== SELECTED EXCERPT
If you get stuck, read through the other notebooks in this directory, ask us for help in class, or ask other students for help in class or on the weekly discussion board.

## Problem: comparing two conditions (6 points)

Given the recognition memory dataset (defined below) in `data`, test whether there is a difference in response between targets and lures. 

The code below carries out the first step of this analysis, by calculating the mean for each subject and trial type. Those means are stored in the `mean_trial_type` DataFrame below.

The sub-problems go through the remaining steps of visualizing the data in each condition, calculating summary statistics, and running a t-test to test for a significant effect of trial type. Finally, the last sub-problem involves writing text to describe the results of your analysis. See the sub-problems below for directions.

### Setup

In [1]:
import polars as pl
import seaborn as sns
import pingouin as pg
from IPython.display import display
data = pl.read_csv("gen_recog2.csv")
mean_trial_type = (
    data.group_by("subject", "trial_type")
    .agg(pl.col("response").mean())
    .sort("subject", "trial_type")
)
g1 = None
stats_trial_type = None
ttest_trial_type = None
mean_trial_type.head()

subject,trial_type,response
str,str,f64
"""subj01""","""lure""",0.35
"""subj01""","""target""",0.566667
"""subj02""","""lure""",0.333333
"""subj02""","""target""",0.566667
"""subj03""","""lure""",0.3


### Answer

#### Visualize means in each condition (2 points)

Use the `mean_trial_type` DataFrame to make a bar plot with error bars showing the mean response for targets and lures (1 point). Trial type (targets and lures) should be on the x-axis, and response should be on the y-axis. Assign the output from Seaborn to a variable called `g1`.

Write a caption in a Markdown cell under the plot (1 point). See the [Reporting](https://mortonne.github.io/datascipsych/assignments/assignment12/reporting.html) lecture for example captions.

In [2]:
# your code here

# this should print your variables
if g1 is not None:
    print(g1)

> Write a caption for your figure. Explain what variables are shown and what the error bars represent.

[answer here]

#### Calculate summary statistics (1 point)

Use the `mean_trial_type` DataFrame to calculate the mean and SEM for the responses in the target and lure conditions. In the DataFrame with the statistics, there should be two columns named `mean` and `sem`. Assign the output to a variable called `stats_trial_type`.

In [3]:
# your code here

# this should print your variables
if stats_trial_type is not None:
    display(stats_trial_type.sort("trial_type"))

#### Test for a significant difference (1 point)

Use the data in the `mean_trial_type` DataFrame to run a paired t-test to test whether there is a significant difference in response between the target and lure conditions. Assign the result to a variable called `ttest_trial_type`. Hint: you will need to make a pivoted DataFrame before running the t-test.

In [4]:
# your code here

# this should print out your variables
if ttest_trial_type is not None:
    display(ttest_trial_type)

#### Report the results (2 points)

Write text describing the results of your analyses. Report the mean and SEM for each trial type (targets and lures) (0.5 points), the results of the t-test (1 point), and your conclusion about whether there is an effect of trial type on response (0.5 points). See the [Reporting](https://mortonne.github.io/datascipsych/assignments/assignment12/reporting.html) lecture for example text.
====
== ROWS
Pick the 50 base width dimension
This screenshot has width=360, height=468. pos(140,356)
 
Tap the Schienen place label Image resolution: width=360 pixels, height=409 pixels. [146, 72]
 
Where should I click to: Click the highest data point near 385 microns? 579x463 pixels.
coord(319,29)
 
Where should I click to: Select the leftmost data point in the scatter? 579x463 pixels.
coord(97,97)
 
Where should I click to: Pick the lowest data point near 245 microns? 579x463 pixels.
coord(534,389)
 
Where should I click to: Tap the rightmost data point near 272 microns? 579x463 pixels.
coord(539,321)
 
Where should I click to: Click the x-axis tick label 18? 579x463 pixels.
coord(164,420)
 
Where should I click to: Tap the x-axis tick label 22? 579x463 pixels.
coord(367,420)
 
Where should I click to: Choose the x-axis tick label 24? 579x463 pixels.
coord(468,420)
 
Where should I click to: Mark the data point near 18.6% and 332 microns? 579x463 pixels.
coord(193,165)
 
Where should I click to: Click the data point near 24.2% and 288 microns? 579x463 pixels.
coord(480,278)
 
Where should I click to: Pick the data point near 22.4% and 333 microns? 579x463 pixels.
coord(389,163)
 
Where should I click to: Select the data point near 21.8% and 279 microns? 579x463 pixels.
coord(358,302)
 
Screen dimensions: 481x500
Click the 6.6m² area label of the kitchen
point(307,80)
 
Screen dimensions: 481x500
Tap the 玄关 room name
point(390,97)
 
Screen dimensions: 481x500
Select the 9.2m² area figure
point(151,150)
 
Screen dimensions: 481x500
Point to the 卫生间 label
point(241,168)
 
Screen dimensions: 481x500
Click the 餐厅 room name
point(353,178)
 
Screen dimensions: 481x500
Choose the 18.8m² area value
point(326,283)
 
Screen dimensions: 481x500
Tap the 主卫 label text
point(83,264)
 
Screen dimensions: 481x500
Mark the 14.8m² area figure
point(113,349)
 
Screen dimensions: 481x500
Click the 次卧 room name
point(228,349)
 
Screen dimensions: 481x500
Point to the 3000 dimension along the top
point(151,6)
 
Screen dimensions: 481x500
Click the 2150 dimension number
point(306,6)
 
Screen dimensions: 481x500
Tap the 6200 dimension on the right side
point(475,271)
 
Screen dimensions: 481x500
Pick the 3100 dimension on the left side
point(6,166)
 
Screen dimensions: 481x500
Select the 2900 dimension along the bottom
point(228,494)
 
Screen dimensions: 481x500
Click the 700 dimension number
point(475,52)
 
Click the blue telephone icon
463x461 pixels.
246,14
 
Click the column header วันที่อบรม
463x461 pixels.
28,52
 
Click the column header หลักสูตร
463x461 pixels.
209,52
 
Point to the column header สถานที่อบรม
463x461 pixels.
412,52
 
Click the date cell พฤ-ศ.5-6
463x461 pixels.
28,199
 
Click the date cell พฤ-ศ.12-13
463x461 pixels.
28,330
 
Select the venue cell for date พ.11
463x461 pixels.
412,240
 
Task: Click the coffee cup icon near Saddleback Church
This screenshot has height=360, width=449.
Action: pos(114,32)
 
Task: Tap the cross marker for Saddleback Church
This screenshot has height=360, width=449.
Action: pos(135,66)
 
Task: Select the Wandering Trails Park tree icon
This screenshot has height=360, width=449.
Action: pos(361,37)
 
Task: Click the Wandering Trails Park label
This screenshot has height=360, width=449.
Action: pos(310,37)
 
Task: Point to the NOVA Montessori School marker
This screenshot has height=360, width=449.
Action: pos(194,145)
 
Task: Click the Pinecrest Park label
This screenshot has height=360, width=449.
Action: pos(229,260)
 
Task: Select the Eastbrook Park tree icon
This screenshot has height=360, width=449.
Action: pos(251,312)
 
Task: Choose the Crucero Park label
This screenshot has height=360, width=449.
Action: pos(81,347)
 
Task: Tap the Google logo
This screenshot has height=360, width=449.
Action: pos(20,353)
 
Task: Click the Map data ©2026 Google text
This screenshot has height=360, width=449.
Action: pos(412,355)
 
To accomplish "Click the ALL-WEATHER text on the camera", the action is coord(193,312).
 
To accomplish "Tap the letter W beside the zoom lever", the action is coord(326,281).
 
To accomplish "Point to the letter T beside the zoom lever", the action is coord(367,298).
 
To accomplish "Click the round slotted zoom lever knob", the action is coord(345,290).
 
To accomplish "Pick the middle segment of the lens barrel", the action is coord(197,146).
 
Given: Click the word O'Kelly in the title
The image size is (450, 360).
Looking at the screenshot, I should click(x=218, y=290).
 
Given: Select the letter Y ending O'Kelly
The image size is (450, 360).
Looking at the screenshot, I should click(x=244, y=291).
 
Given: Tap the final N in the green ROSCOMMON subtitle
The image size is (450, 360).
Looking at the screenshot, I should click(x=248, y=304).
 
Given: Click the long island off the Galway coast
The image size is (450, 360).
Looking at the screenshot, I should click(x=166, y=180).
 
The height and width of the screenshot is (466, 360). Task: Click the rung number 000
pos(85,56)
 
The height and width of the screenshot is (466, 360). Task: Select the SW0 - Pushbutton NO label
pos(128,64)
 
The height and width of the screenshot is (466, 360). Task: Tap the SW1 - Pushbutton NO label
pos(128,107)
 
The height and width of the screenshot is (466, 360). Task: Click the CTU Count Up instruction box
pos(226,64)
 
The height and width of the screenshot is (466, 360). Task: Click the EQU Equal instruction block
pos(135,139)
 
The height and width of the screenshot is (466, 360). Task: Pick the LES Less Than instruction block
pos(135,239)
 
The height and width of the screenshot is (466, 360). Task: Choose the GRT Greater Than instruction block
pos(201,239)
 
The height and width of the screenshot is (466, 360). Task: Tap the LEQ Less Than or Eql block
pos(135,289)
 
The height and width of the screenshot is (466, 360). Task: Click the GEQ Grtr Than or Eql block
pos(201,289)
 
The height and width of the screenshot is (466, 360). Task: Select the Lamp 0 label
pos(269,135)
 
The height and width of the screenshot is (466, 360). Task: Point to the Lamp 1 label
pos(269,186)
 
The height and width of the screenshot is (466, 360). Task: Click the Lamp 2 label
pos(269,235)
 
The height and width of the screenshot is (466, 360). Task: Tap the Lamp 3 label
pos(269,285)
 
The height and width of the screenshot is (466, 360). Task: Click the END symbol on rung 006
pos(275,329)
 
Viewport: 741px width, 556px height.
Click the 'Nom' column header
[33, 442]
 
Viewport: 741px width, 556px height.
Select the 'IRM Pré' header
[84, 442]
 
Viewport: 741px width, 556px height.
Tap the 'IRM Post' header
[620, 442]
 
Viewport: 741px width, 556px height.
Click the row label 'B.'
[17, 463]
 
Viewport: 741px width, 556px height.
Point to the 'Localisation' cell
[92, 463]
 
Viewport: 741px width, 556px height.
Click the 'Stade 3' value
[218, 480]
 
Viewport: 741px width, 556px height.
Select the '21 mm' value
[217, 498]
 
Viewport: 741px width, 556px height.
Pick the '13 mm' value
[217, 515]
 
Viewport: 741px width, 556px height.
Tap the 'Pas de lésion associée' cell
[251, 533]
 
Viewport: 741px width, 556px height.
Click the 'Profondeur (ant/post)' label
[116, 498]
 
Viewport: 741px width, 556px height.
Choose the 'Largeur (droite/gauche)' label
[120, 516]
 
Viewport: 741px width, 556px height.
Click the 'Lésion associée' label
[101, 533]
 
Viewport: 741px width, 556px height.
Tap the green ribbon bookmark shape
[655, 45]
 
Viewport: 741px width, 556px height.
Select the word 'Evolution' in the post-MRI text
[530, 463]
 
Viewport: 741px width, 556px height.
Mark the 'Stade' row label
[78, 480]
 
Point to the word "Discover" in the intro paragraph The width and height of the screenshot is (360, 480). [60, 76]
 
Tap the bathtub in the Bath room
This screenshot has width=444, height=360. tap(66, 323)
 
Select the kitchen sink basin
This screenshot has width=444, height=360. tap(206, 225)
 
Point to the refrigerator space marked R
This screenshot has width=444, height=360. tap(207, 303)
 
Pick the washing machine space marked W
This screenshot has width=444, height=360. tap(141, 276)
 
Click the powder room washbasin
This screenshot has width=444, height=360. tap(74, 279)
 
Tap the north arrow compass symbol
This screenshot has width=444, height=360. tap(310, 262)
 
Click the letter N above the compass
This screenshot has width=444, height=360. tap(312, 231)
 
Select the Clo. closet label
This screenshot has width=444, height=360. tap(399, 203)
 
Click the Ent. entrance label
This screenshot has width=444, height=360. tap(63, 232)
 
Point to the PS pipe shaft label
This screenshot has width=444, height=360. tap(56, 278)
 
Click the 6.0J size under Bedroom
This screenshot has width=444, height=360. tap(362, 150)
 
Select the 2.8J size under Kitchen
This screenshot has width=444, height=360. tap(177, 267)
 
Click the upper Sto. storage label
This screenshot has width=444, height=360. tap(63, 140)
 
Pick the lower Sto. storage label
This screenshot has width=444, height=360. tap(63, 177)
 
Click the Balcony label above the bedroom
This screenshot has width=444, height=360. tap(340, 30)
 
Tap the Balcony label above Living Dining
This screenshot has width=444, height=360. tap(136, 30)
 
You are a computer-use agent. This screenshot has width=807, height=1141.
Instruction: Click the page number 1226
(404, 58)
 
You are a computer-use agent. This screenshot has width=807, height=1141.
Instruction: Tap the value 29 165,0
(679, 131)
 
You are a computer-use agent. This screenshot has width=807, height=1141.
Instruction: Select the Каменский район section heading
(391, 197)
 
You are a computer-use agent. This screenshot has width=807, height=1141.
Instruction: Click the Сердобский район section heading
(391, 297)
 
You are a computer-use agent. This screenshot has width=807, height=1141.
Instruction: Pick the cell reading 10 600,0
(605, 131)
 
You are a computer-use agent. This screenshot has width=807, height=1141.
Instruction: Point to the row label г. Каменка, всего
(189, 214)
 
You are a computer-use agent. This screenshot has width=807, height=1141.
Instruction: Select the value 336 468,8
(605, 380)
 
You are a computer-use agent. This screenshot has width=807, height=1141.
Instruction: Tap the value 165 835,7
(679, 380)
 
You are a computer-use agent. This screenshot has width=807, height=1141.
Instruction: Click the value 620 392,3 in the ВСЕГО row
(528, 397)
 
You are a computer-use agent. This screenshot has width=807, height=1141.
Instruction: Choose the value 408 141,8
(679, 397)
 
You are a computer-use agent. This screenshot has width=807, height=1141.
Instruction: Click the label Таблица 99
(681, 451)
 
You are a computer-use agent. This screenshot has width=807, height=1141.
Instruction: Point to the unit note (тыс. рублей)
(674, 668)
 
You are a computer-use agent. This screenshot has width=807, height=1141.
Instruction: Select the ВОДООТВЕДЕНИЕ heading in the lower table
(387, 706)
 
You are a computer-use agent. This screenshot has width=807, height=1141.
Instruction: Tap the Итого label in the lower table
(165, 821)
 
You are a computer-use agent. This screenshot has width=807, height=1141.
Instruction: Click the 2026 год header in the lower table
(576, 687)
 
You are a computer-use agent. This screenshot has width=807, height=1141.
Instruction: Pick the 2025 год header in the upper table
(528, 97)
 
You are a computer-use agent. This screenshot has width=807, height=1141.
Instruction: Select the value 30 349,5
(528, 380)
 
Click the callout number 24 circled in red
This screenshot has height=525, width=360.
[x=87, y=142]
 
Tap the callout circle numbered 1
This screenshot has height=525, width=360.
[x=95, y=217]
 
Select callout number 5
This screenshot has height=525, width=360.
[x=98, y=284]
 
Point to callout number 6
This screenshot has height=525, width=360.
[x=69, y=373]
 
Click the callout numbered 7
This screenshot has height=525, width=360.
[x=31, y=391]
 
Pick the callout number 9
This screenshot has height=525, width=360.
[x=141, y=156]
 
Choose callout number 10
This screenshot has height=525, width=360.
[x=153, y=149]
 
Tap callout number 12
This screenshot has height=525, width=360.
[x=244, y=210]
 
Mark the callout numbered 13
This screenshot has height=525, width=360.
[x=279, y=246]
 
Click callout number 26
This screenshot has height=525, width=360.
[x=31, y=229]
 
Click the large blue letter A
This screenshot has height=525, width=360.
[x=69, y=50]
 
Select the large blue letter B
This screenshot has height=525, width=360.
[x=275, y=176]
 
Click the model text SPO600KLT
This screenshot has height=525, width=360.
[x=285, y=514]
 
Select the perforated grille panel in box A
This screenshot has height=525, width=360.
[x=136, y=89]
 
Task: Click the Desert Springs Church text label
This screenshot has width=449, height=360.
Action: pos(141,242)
====
### OBJECTIVE 1
Lay out the part of the records that opens with the line containing "Task: Tap the Google logo" and closes with the line containing "pos(226,64)" as a JSON list of strings, one string per line, leaving out blank lines.
### OBJECTIVE 2
Proceed with the recognition memory assignment from where it stops.

### EXPECTED ANSWER 1
[
  "Task: Tap the Google logo",
  "This screenshot has height=360, width=449.",
  "Action: pos(20,353)",
  "Task: Click the Map data ©2026 Google text",
  "This screenshot has height=360, width=449.",
  "Action: pos(412,355)",
  "To accomplish \"Click the ALL-WEATHER text on the camera\", the action is coord(193,312).",
  "To accomplish \"Tap the letter W beside the zoom lever\", the action is coord(326,281).",
  "To accomplish \"Point to the letter T beside the zoom lever\", the action is coord(367,298).",
  "To accomplish \"Click the round slotted zoom lever knob\", the action is coord(345,290).",
  "To accomplish \"Pick the middle segment of the lens barrel\", the action is coord(197,146).",
  "Given: Click the word O'Kelly in the title",
  "The image size is (450, 360).",
  "Looking at the screenshot, I should click(x=218, y=290).",
  "Given: Select the letter Y ending O'Kelly",
  "The image size is (450, 360).",
  "Looking at the screenshot, I should click(x=244, y=291).",
  "Given: Tap the final N in the green ROSCOMMON subtitle",
  "The image size is (450, 360).",
  "Looking at the screenshot, I should click(x=248, y=304).",
  "Given: Click the long island off the Galway coast",
  "The image size is (450, 360).",
  "Looking at the screenshot, I should click(x=166, y=180).",
  "The height and width of the screenshot is (466, 360). Task: Click the rung number 000",
  "pos(85,56)",
  "The height and width of the screenshot is (466, 360). Task: Select the SW0 - Pushbutton NO label",
  "pos(128,64)",
  "The height and width of the screenshot is (466, 360). Task: Tap the SW1 - Pushbutton NO label",
  "pos(128,107)",
  "The height and width of the screenshot is (466, 360). Task: Click the CTU Count Up instruction box",
  "pos(226,64)"
]

### EXPECTED ANSWER 2
> Please describe your results below.

[answer here]

### Result

In [5]:
vars = [g1, stats_trial_type, ttest_trial_type]
if all([v is not None for v in vars]):
    # this should print your variables
    print(g1)
    stats_trial_type = stats_trial_type.sort("trial_type")
    display(stats_trial_type)
    display(ttest_trial_type)
    
    # this should not throw any errors
    assert isinstance(g1, sns.FacetGrid)
    assert stats_trial_type["mean"].round(3).equals(pl.Series([0.374, 0.611]))
    assert stats_trial_type["sem"].round(3).equals(pl.Series([0.013, 0.015]))
    assert round(ttest_trial_type.loc["T-test", "T"], 3) == 11.354
    assert ttest_trial_type.loc["T-test", "dof"] == 29
    assert ttest_trial_type.loc["T-test", "alternative"] == "two-sided"

## Problem: comparing three conditions (6 points)

Given the recognition memory dataset (defined below) in `data`, test whether there is responses for target trials depend on study time (1, 2, or 4 seconds).

The code below carries out the first step of this analysis, by calculating the mean response for target trials, for each subject and study time. Those means are stored in the `mean_study_time` DataFrame below.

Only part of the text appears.